◆ Assigned task
Your response should contain exactly the lines running from the one with "The height and width of the screenshot is (400, 1228)." to the end of the data below, both included, and no pictures.

Start of Given data

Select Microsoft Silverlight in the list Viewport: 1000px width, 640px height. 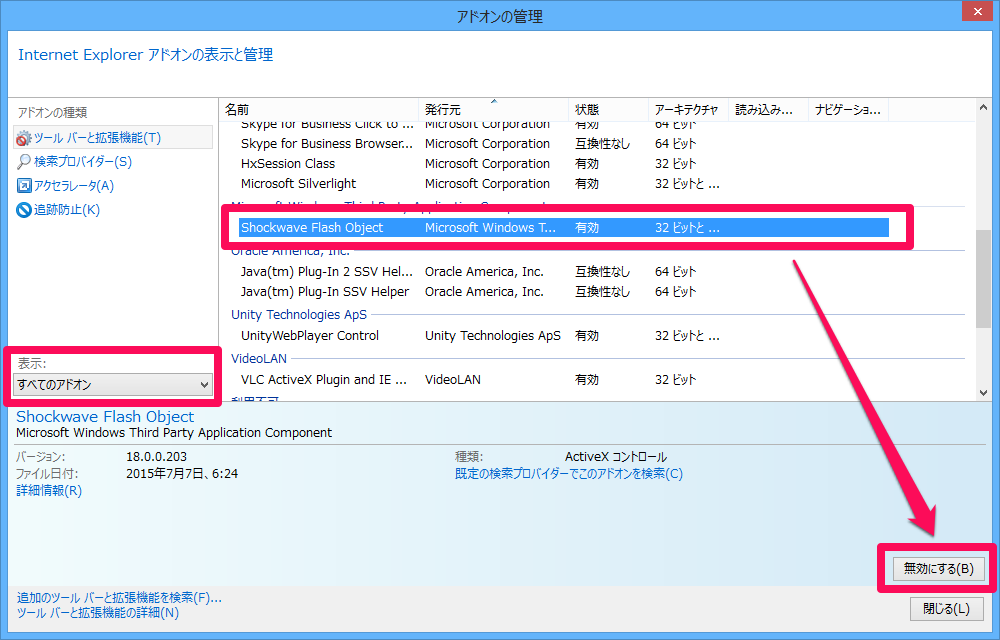(298, 184)
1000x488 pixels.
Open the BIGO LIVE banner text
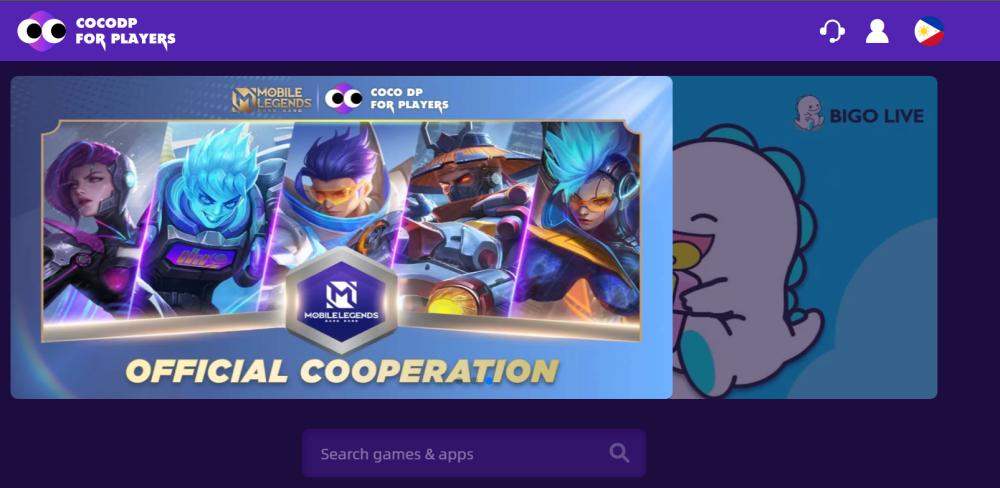click(x=876, y=116)
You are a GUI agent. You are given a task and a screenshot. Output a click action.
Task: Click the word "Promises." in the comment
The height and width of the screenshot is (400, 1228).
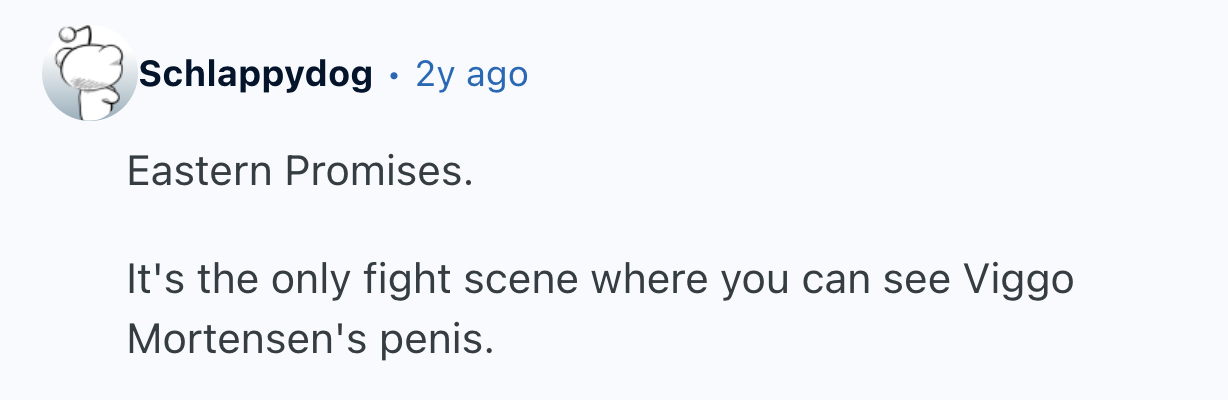click(x=378, y=174)
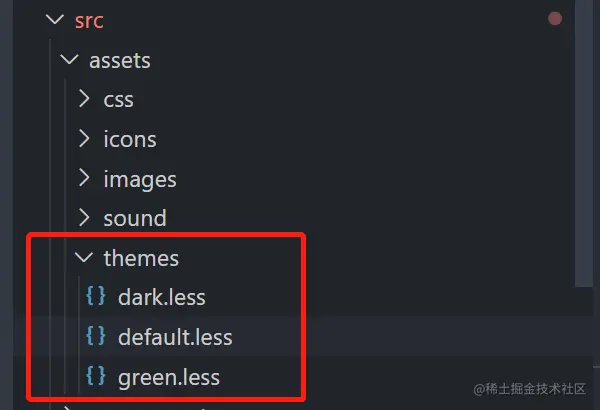Collapse the src folder chevron
The height and width of the screenshot is (410, 600).
[x=55, y=19]
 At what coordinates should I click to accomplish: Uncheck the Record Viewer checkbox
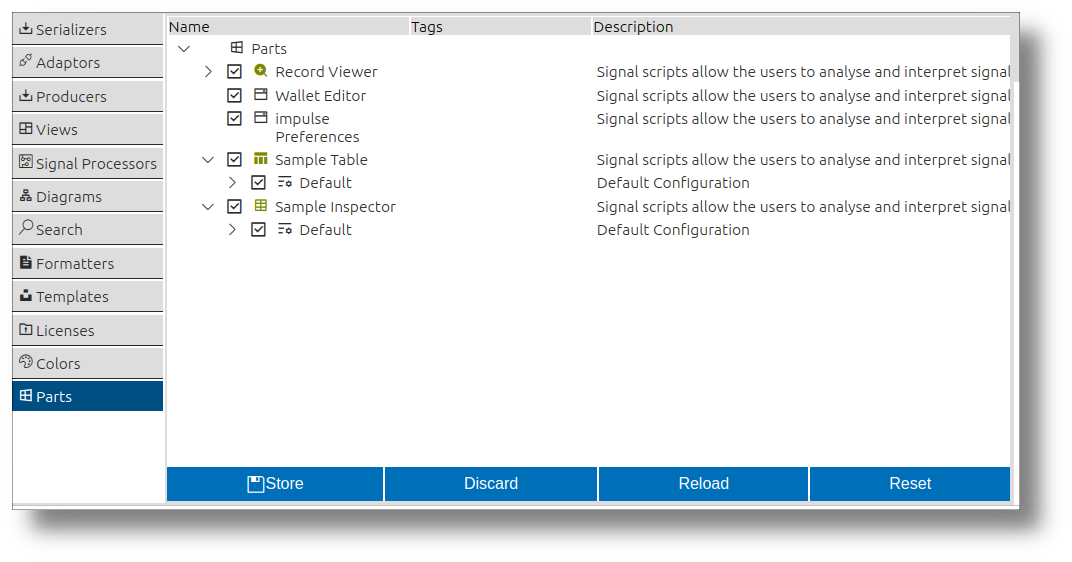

End of Given data

◆ Final answer
The height and width of the screenshot is (400, 1228).
click(x=378, y=174)
Collapse the src folder chevron
The height and width of the screenshot is (410, 600).
[x=55, y=19]
 At what coordinates should I click to accomplish: Uncheck the Record Viewer checkbox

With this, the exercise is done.